Task details> Rewrite the listing below as a numbered list, leaving out any blank lines.

───── Given entries ─────

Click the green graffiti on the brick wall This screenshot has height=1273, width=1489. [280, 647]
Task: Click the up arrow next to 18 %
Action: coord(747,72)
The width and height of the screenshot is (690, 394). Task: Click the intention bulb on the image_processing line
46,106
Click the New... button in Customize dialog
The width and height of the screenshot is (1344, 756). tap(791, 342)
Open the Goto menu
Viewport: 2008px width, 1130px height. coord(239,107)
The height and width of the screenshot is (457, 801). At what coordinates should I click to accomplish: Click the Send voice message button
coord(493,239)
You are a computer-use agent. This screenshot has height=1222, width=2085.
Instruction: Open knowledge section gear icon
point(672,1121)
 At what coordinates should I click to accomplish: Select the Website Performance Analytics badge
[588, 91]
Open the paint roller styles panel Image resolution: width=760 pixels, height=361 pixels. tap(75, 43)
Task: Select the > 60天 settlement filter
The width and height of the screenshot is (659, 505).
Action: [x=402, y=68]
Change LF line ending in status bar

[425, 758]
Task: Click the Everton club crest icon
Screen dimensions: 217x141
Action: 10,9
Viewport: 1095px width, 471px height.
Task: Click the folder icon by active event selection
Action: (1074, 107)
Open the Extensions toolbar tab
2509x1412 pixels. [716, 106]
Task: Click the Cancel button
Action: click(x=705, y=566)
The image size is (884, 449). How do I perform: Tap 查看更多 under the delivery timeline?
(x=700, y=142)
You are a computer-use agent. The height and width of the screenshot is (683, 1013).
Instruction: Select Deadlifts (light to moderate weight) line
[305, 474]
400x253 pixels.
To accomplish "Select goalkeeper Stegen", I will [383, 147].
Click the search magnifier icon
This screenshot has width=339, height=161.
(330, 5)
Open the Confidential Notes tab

─────

Answer to this task>
1. Click the green graffiti on the brick wall This screenshot has height=1273, width=1489. [280, 647]
2. Task: Click the up arrow next to 18 %
3. Action: coord(747,72)
4. The width and height of the screenshot is (690, 394). Task: Click the intention bulb on the image_processing line
5. 46,106
6. Click the New... button in Customize dialog
7. The width and height of the screenshot is (1344, 756). tap(791, 342)
8. Open the Goto menu
9. Viewport: 2008px width, 1130px height. coord(239,107)
10. The height and width of the screenshot is (457, 801). At what coordinates should I click to accomplish: Click the Send voice message button
11. coord(493,239)
12. You are a computer-use agent. This screenshot has height=1222, width=2085.
13. Instruction: Open knowledge section gear icon
14. point(672,1121)
15.  At what coordinates should I click to accomplish: Select the Website Performance Analytics badge
16. [588, 91]
17. Open the paint roller styles panel Image resolution: width=760 pixels, height=361 pixels. tap(75, 43)
18. Task: Select the > 60天 settlement filter
19. The width and height of the screenshot is (659, 505).
20. Action: [x=402, y=68]
21. Change LF line ending in status bar
22. [425, 758]
23. Task: Click the Everton club crest icon
24. Screen dimensions: 217x141
25. Action: 10,9
26. Viewport: 1095px width, 471px height.
27. Task: Click the folder icon by active event selection
28. Action: (1074, 107)
29. Open the Extensions toolbar tab
30. 2509x1412 pixels. [716, 106]
31. Task: Click the Cancel button
32. Action: click(x=705, y=566)
33. The image size is (884, 449). How do I perform: Tap 查看更多 under the delivery timeline?
34. (x=700, y=142)
35. You are a computer-use agent. The height and width of the screenshot is (683, 1013).
36. Instruction: Select Deadlifts (light to moderate weight) line
37. [305, 474]
38. 400x253 pixels.
39. To accomplish "Select goalkeeper Stegen", I will [383, 147].
40. Click the search magnifier icon
41. This screenshot has width=339, height=161.
42. (330, 5)
43. Open the Confidential Notes tab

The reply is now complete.